Rep. K. L. Brown, R-Jacksonville, said because Oxford is close to the Talladega Superspeedway, which attracts tourists, city council wanted to see local legislation passed concerning Sunday sales.

“We have people from all over the world come in here so I have heard some displeasure from people about not being able to buy beer after the race and I think the big box stores have also pushed this matter as well,” Brown said. “Because if people buy groceries on Sunday they can just go ahead and buy their beer at the Publix or Sam’s when they’re shopping as well.”

Rep. Lynn Greer, R-Rogersville, sponsored a bill to allow the town of Lexington in Lauderdale County to have alcohol sales every day of the week except for Sundays. Voters in Lexington first have to approve this measure which will be on the ballot during the next municipal election.

A bill from Rep. Bobby Singleton, D-Greensboro, now allows licensed retailers in the city of Moundville in Hale County to sell draft or keg beer, as well as malt beverages. It has been signed by the governor.

The cities of Mountain Brook and Hoover will now be able to start selling alcohol on Sunday at 10 a.m. thanks to bills from Sen. Jabo Waggoner, R-Birmingham. The governor has signed both.

What didn’t pass

Wine Shipment

Rep. Terri Collins, R-Decatur, sponsored a bill, HB 350, that would allow people to ship wine directly to their homes.

It was passed by the House but never made it to the Senate floor after Sen. Waggoner issued a resolution to create a task force to study wine shipments in the state. Collins told Alabama Daily News that the Alcoholic Beverage Control Board withdrew its support from her bill once that resolution was passed.

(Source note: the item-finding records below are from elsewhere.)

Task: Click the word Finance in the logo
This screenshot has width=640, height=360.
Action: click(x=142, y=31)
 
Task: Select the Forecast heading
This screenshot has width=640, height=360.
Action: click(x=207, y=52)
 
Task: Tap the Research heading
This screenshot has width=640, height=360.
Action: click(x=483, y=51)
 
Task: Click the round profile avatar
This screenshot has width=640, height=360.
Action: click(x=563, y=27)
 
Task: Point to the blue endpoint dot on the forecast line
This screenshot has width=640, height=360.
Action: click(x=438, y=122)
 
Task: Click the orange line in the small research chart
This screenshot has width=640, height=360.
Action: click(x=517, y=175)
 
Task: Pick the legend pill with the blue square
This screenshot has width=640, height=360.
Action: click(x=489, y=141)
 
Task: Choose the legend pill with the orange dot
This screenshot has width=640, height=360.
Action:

Collins said that she was irritated to see her bill die but plans to sponsor it every year until it passes.

“It was very frustrating to see the support in the House and then not get it even heard in the Senate,” Collins said.  “I accepted a compromise from the ABC and thought I had their support which they then withdrew. I thought this was a very good bill and I made a lot of compromises that I don’t plan on making next year when I bring this bill back up again.”

Some of the compromises Collins accepted changed the limit of cases monthly from two cases per person to one case per household and added a $200 application fee for the manufactures and a $50 reapplication fee.

Bills from Nordgren

Multiple alcohol-related bills from Rep. Becky Nordgren, R-Gadsden, died during the session.

House Bill 151 would have removed the requirement that a brewpub has to be located in a historical or economically distressed area and operate a restaurant or otherwise provide food. It would also increase the limit on how much beer a brewpub may produce annually.

House Bill 542 would have allowed places with on-site tasting rooms to not only sell their own alcoholic beverages they make on-site but also sell other beverages made by manufacturers in the state.